The Cato Institute’s Public Schooling Battle Map illustrates this phenomenon going back decades. It catalogs battles from public schools around the country, with a focus on fights involving basic rights, moral values, or individual identities. While many people think public schools will bring people together and foster unity, the reality is often the opposite. Forcing adults to fund and children to attend one school system also forces parents to engage in political fights to ensure their voices are heard when it comes to their children’s education.

It doesn’t have to be this way. When states began establishing public schools in the 1800s, it probably made sense to build a school and assign children to it based on where they lived. Travel and communication were very difficult. But we don’t live in that world anymore. We can now transition to a system where funding follows students to the learning environments that work best for them.

Many states are already making progress on this goal. There are now school choice programs in 32 states plus Washington, D.C., and Puerto Rico.
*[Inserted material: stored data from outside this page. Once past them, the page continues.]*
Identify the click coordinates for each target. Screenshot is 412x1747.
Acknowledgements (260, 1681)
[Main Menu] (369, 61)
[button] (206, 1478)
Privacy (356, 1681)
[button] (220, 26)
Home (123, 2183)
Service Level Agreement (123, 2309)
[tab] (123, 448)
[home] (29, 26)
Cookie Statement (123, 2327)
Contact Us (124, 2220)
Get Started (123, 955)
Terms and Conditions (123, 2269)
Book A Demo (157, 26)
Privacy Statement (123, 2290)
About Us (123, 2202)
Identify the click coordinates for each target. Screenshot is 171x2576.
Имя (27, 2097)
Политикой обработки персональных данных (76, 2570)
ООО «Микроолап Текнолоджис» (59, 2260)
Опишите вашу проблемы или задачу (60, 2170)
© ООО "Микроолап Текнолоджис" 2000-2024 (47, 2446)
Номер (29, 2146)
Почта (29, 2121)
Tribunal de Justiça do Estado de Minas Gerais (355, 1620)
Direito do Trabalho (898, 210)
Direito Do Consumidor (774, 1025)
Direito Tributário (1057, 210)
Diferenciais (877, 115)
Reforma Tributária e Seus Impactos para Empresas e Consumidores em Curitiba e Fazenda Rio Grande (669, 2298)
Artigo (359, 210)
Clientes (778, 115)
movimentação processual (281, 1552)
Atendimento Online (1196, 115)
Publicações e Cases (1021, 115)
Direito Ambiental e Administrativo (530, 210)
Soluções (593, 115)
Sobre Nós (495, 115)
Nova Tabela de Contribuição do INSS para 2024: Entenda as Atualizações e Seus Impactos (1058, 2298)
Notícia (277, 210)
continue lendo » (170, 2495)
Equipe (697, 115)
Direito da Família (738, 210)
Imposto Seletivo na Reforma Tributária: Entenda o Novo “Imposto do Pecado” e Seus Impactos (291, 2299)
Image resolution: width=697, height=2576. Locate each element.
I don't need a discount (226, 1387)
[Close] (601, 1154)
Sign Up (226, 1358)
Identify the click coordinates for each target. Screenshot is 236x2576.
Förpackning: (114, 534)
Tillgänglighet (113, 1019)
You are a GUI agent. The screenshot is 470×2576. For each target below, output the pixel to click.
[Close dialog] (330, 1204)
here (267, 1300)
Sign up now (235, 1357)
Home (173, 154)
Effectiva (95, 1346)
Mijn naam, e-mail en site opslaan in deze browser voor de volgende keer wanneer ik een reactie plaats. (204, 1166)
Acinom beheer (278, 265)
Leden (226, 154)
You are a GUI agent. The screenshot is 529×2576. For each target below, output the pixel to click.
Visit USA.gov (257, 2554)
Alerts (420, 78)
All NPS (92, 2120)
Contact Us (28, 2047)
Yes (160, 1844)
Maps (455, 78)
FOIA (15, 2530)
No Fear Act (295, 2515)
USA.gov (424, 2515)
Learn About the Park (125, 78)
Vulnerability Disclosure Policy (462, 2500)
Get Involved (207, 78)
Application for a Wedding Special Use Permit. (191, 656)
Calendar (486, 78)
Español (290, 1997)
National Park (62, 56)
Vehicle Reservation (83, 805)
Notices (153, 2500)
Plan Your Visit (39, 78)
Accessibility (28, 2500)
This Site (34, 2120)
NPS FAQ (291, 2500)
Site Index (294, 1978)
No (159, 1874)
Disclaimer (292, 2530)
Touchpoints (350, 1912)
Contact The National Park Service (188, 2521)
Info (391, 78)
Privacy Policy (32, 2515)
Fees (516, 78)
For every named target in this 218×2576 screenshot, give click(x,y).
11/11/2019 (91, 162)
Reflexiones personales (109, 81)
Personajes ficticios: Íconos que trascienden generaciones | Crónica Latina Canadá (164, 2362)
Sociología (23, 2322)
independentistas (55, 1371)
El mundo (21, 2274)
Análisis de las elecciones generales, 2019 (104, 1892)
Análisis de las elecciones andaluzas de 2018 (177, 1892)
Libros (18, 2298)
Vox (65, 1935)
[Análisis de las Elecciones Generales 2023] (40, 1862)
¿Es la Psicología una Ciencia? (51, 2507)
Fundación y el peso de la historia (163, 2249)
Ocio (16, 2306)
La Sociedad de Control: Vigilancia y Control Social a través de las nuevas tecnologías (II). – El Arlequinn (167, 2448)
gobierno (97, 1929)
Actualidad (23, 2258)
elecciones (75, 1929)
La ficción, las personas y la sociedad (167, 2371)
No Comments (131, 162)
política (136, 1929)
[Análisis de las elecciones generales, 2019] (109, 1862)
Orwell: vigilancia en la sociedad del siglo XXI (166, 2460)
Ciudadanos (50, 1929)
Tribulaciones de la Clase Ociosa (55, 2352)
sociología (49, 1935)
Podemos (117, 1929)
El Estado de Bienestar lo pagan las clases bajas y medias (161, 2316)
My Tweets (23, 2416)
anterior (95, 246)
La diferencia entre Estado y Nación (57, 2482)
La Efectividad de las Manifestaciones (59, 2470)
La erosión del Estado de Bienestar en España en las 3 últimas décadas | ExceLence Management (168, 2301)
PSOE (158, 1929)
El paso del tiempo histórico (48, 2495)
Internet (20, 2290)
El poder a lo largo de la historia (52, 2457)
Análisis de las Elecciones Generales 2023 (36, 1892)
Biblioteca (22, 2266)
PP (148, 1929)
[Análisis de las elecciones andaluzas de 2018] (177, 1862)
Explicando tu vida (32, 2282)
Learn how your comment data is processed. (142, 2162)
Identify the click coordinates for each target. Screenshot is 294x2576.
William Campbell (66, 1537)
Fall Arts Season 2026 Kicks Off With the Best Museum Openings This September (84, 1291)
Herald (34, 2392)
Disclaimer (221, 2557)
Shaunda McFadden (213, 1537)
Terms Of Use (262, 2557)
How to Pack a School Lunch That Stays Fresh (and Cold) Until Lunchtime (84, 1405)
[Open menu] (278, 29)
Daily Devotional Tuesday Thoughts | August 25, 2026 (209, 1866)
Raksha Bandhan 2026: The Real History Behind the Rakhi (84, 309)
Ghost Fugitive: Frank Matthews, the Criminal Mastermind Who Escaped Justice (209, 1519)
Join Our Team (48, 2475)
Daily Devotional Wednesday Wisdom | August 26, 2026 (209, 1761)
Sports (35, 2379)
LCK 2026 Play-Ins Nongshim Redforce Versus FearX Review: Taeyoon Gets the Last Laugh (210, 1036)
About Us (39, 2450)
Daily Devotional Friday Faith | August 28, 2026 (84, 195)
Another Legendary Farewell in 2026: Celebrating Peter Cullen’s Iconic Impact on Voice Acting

This includes vouchers for private school tuition, tax credits to help offset tuition, and tax credit scholarships that provide tax credits for donations to scholarship organizations.

But the programs that best exemplify funding following students are education savings accounts, which direct a portion of state education dollars to accounts that parents can use for education-related expenses such as tuition, curriculum, tutors, and services for special needs. With ESAs, parents can truly customize their children’s education to meet their individual needs.

The Washington Post article is correct that battles over parents’ rights when it comes to education are heating up. Removing the winner-takes-all aspect of the current public school system, by letting parents choose the educational environment for their children, can dramatically reduce the heat around these topics. It won’t result in a peaceful utopia in which the culture wars go away, but it will equip parents to provide their children with an education that doesn’t run counter to their deeply held values.

That seems like a goal with which most parents, on the Right and the Left, can agree.